In August of this year, 2,500 astronomers gathered in Prague, Czech Republic, for the 26th triennial general assembly of the International Astronomical Union (IAU). They then proceeded to make fools of themselves by failing to agree a sensible definition of what a planet is. A small committee led by astronomer-historian Owen Gingerich arrived at the meeting to propose the following definition of a planet:
A planet is a celestial body that (a) has sufficient mass for its self-gravity to overcome rigid-body forces so that it assumes a hydrostatic equilibrium (nearly round) shape, and (b) is in orbit around a star, and is neither a star nor a satellite of a planet.
This definition was supplemented with the following definition of a satellite:
For two or more objects comprising a multiple-object system, the primary object is designated a planet if it independently satisfies the conditions above. A secondary object satisfying these conditions is also designated a planet if the system barycenter [center of mass] resides outside the primary. Secondary objects not satisfying these criteria are 'satellites'.
If accepted, this joint definition would have raised the number of planets in our solar system from 9 to 12, by adding: the largest asteroid Ceres; Charon, previously treated as merely Pluto's largest moon, but considered to form a double-planet system with Pluto under the supplementary definition above; and 2003 UB313, an icy body more than twice as far from the Sun as Pluto.
However, the proposed definition was rejected by the majority of the participants at the assembly, and, after much belligerent argument, in its place came a definition based upon the orbital dynamics of a planet.
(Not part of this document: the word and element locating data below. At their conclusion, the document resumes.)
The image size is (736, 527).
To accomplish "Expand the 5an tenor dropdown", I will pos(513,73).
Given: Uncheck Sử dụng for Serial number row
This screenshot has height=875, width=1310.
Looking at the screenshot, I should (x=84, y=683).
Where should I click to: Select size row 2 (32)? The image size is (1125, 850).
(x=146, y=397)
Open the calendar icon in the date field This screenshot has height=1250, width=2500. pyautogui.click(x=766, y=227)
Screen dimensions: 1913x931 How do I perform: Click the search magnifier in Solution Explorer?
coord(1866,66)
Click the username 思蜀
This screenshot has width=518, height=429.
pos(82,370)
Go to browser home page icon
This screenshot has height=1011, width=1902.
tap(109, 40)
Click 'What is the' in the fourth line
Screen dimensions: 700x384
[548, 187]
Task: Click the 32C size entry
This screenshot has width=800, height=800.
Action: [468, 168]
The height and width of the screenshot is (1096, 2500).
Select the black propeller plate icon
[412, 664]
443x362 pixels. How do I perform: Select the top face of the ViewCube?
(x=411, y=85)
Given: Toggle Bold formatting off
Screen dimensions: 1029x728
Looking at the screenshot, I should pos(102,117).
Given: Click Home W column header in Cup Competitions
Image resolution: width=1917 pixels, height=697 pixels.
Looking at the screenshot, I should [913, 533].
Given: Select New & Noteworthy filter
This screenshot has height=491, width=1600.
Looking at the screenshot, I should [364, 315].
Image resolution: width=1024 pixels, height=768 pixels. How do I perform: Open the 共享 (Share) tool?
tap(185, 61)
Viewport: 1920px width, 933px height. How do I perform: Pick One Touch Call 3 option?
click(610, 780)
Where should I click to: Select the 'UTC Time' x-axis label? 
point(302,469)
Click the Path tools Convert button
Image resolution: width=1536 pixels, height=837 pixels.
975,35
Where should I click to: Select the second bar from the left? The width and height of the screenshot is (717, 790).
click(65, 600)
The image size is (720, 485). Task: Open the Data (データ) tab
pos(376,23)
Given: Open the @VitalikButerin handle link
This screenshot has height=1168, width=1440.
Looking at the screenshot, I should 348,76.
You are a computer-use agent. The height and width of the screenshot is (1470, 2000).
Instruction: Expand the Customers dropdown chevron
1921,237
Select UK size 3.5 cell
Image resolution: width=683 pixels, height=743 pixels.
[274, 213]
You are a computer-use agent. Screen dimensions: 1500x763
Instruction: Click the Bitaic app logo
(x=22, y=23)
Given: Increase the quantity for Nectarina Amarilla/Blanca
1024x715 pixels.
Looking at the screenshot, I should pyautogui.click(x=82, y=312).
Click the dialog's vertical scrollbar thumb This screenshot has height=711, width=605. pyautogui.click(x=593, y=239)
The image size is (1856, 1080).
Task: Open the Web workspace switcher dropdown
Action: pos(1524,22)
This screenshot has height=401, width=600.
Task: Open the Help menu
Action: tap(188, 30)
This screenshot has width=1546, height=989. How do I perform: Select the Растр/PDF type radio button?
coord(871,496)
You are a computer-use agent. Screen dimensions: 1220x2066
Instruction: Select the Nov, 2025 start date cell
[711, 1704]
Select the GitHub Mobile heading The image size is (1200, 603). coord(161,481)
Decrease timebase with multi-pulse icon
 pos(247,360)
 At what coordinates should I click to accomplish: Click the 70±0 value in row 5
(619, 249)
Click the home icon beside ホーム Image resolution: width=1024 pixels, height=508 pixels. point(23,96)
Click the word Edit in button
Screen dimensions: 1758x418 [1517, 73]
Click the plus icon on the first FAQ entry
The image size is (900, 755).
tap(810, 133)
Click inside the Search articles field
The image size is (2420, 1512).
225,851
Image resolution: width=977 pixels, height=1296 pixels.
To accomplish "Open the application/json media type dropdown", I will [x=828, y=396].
The assembly agreed to define a planet to be an object which is neither a star nor a satellite, and which has 'cleared out the neighbourhood of its orbit'. Under this definition, there are only eight planets in our solar system, and Pluto is cast out from the club. One of the advocates of the orbital dynamics approach, Steven Soter, attempts to justify this definition in the January 2007 issue of Scientific American:
Soter rejects the definition proposed by the IAU committee, arguing that "asteroids and KBOs [Kuiper Belt Objects] span an almost continuous spectrum of sizes and shapes. How are we to quantify the degree of roundness that distinguishes a planet? Does gravity dominate such a body if its shape deviates from a spheroid by 10 percent or by 1 percent? Nature provides no unoccupied gap between round and nonround shapes, so any boundary would be an arbitrary choice."
The fact that there is a continuum of object types, and one has to draw a dividing line at some, perhaps semi-arbitrary point, is a poor reason to reject a proposed definition of what philosophers call a 'natural kind'. Such continua, and such arbitrary points of division are endemic to the definition of natural kinds other than elementary particles, and Soter faces exactly the same problem with his own preferred definition: "The IAU may need to amend the definition to specify what degree of clearing qualifies a body as a planet. I have suggested setting the cutoff at a µ value of 100. That is, a body in our solar system is a planet if it accounts for more than 99 percent of the mass in its orbital zone. But the exact value of this cutoff is not critical. Any value between about 10 and 1,000 would have the same effect." Perhaps, however, the choice of objects included or excluded as planets is more sensitive to the choice of a cut-off in the case of the sphericity condition, and Soter might therefore be able to justify his definition on this basis.
Soter ends his article by making the excellent point that, "to be useful, a scientific definition should be derived from, and draw attention to, the structure of the natural world. We can revise our definitions when necessary to reflect the better understanding that arises from new discoveries." Definitions of natural kinds in science are malleable concepts, which change as our understanding changes, unlike the stipulative definitions found in pure mathematics. The debate over the definition of a planet in astronomy is an excellent case study of this.